=== Directions for this task ===
Give again, exactly, every line of the entries below from the one that has "This screenshot has height=585, width=1254." to the last.

Information given section start

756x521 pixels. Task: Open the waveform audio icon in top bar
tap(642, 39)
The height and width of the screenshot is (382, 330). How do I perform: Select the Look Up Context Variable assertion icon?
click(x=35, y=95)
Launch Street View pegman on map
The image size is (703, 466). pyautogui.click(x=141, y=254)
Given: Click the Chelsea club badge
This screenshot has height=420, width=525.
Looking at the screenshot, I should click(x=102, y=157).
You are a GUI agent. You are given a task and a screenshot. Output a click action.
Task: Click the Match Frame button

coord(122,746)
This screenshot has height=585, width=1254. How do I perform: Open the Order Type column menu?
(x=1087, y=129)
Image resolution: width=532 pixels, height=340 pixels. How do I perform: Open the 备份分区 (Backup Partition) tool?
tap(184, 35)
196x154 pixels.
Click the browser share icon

Information given section end

=== Solution ===
This screenshot has height=585, width=1254. How do I perform: Open the Order Type column menu?
(x=1087, y=129)
Image resolution: width=532 pixels, height=340 pixels. How do I perform: Open the 备份分区 (Backup Partition) tool?
tap(184, 35)
196x154 pixels.
Click the browser share icon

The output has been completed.